Just got our AutoCruise Starblazer this weekend and we are looking around and found some things which we dont know what they are. 

One is a switch next to the steering wheel, On and Off switch and the other thing is:
A black box behind the drivers and passage seat, which also has a bar gauge and on the gauge it says Kunh Auto Technic. 
Does anyone know what it could be?




Thanks 

Brent


----------



## tugboat (Sep 14, 2013)

Welcome. Ask the seller?


----------



## Drew (May 30, 2005)

Hi, photographs would be a great help. There are lots of switches to the left or right of steering wheels.


----------



## brentcrouch (Sep 23, 2018)

PDF of photos


----------



## raynipper (Aug 4, 2008)

Definitely aftermarket and possibly a compressor has been fitted. Or maybe again you have air bag assisted suspension?

Ray.


----------



## powerplus (Oct 6, 2014)

hi 
it looks as if you have air bags fitted to the van

climb under the back and have a look

quite often pumped up to around 2 bar to raise the rear and make it stiffer

any where between 1.5 and 5 bar as required

looks like the fitting is a tyre valve so just pot a pump on it even a foot pump and pump it up a bit

barry


----------



## brentcrouch (Sep 23, 2018)

*Thanks*

Thank you for getting back to me.

I will have a play and let you all know....

What do you think that switch is?

Thanks

Brent


----------



## brentcrouch (Sep 23, 2018)

Would you keep it at 0 bar when your on the move?


----------



## peribro (Sep 6, 2009)

brentcrouch said:


> Would you keep it at 0 bar when your on the move?


No. The real benefits come when you're driving in terms of stability and ride comfort. With trial and error you should arrive at the best pressure.


----------



## tugboat (Sep 14, 2013)

The gauge is definitely for an air suspension system. It looks to be a simple one where you use an external pump (foot or electric) to pressurise it.

I'm thinking that if you unscrew the brass cap, you'll find a standard schrader type valve to attach the pump. After pressurising, refit the brass cap, and you can press the button to release the pressure.

The idea is to pump the system up for travelling (I use about 3 bar) and then let the air out when leaving the van unused for a lengthy period. No need to let the air out for normal parking.
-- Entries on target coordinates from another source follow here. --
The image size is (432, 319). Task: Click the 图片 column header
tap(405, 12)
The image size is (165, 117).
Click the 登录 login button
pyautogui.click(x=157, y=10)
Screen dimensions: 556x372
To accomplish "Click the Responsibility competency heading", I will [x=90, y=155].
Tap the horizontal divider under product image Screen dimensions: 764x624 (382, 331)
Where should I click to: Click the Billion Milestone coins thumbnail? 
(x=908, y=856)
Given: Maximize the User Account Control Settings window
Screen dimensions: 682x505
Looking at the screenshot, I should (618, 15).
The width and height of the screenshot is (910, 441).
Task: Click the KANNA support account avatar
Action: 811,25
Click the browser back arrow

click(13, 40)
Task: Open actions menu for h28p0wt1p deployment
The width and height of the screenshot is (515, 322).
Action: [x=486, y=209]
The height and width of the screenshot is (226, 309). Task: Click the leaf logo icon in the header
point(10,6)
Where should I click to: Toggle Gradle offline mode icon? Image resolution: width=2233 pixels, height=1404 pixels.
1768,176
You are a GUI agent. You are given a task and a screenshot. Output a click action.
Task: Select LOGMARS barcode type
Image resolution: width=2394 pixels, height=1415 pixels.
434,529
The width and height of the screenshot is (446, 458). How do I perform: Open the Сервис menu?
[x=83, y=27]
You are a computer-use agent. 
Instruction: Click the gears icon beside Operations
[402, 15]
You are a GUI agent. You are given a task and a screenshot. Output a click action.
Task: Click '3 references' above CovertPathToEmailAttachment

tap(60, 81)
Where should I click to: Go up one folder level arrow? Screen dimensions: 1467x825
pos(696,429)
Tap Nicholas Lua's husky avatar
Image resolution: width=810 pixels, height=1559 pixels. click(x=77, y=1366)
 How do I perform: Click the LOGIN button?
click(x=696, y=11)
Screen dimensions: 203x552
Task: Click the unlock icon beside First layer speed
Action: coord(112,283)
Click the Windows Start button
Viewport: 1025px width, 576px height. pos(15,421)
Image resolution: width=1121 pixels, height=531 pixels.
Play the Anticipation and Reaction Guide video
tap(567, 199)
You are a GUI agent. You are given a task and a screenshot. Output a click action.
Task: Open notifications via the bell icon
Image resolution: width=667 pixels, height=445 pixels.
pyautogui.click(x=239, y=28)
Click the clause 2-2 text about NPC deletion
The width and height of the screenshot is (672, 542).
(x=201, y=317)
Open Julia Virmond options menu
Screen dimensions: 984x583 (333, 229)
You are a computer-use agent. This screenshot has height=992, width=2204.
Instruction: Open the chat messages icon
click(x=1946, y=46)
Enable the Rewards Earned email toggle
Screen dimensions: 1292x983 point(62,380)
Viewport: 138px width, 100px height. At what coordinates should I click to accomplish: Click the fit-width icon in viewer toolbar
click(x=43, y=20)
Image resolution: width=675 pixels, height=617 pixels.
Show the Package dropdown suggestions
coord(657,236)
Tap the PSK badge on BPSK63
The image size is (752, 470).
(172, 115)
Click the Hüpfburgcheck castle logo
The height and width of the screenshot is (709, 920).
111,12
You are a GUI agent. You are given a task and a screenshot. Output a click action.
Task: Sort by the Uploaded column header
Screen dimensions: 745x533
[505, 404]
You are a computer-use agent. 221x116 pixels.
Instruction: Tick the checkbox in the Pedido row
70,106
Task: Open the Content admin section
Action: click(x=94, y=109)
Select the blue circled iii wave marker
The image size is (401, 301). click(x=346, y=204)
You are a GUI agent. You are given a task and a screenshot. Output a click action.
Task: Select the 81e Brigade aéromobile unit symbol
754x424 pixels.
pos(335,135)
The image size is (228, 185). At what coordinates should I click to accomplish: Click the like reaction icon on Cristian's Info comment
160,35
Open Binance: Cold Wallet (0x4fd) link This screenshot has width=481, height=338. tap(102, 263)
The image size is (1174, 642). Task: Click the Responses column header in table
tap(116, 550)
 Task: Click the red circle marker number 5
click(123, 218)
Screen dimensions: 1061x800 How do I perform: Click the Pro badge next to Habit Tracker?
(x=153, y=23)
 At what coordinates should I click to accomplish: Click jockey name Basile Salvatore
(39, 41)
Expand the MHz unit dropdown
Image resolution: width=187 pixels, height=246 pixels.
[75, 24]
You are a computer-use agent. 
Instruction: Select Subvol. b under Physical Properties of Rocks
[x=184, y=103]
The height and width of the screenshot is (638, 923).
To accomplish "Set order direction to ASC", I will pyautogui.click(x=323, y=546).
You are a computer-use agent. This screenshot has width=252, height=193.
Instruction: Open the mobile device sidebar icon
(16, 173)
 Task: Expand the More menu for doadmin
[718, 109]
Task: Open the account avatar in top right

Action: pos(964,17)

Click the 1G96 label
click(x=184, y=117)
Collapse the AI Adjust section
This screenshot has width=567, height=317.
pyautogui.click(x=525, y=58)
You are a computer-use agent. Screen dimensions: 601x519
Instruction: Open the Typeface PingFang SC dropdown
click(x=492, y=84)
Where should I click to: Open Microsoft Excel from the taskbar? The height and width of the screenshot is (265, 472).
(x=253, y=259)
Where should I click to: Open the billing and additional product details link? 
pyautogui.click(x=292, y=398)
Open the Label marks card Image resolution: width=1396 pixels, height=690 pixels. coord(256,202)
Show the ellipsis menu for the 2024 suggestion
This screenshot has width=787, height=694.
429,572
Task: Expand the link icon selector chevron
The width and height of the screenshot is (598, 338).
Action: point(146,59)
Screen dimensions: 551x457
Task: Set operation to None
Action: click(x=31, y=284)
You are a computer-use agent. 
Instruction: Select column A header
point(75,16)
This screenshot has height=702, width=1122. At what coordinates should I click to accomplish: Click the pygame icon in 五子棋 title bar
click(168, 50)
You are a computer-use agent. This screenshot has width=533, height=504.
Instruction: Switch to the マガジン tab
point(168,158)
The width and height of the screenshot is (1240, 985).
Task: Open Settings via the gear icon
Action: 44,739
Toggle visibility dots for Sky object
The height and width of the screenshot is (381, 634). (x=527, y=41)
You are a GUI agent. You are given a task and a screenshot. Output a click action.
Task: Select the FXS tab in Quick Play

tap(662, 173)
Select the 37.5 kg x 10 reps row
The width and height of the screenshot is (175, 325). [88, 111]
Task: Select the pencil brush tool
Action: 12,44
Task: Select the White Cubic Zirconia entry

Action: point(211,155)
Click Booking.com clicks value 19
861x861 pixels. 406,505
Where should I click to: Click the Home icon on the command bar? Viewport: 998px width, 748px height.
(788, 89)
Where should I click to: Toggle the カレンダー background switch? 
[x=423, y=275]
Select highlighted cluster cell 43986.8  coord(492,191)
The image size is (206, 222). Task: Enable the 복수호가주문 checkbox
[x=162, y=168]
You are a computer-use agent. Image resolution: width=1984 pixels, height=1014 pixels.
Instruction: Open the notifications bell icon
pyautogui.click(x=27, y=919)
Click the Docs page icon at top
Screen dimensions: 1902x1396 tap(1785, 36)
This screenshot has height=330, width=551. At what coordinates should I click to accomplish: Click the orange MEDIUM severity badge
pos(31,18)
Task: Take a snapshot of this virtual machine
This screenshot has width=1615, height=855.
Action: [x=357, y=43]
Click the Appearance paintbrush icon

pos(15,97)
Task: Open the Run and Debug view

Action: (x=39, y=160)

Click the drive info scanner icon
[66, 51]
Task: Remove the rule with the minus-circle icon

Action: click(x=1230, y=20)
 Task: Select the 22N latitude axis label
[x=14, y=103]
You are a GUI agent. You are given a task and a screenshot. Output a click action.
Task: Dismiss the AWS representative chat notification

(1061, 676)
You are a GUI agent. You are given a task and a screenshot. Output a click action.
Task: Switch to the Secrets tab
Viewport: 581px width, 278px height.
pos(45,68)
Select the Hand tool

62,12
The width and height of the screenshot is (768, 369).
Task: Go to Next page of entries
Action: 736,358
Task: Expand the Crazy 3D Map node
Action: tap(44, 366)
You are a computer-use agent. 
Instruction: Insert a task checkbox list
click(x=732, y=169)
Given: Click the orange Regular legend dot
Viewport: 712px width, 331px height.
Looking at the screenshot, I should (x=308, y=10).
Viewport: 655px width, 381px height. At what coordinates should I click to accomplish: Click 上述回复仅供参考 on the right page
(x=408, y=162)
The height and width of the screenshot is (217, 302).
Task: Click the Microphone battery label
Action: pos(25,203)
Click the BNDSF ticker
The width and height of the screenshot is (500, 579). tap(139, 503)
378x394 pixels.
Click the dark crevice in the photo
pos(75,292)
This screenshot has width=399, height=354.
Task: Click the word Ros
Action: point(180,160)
The system helps support the standard suspension and will noticeably reduce roll on roundabouts etc.

No idea what the switch is for, torch and mirror to trace the wiring, I think.


----------



## Pudsey_Bear (Sep 25, 2008)

Deffo air bags over the back axle for the box n gauge, You would normally have two gauges one for each bag, a cheaper kit would have one, we keep ours around 1.25 bar.

The switch might be to disable the radio, turn radio on and anything else for that matter, then turn the switch off and see what no longer works, it could be for hard wired compressor I suppose, but you'd not need to know on/off, you'd hear it.

Welcome to MHF


----------



## tugboat (Sep 14, 2013)

Switches for compressors would normally be the spring-loaded type, I think.


----------



## Pudsey_Bear (Sep 25, 2008)

Could be Geoff, unless it was set up for tyre inflation.


----------



## rayrecrok (Nov 21, 2008)

Switch on the ignition and turn the switch you show to on, you should hear the pump running and the pressure gauge rising as the bags inflate.

ray.


----------



## brentcrouch (Sep 23, 2018)

Hi, There is no pump running when i turn it to on. 

Thanks


----------



## brentcrouch (Sep 23, 2018)

Hi 

When i turn the engine on and then flick the switch to on i here a beep?????

However, the radio doesnt work but the CD player does.... 

Thanks again


----------



## powerplus (Oct 6, 2014)

switch might even be for reversing lights later would have a switch on the gearbox


barry


----------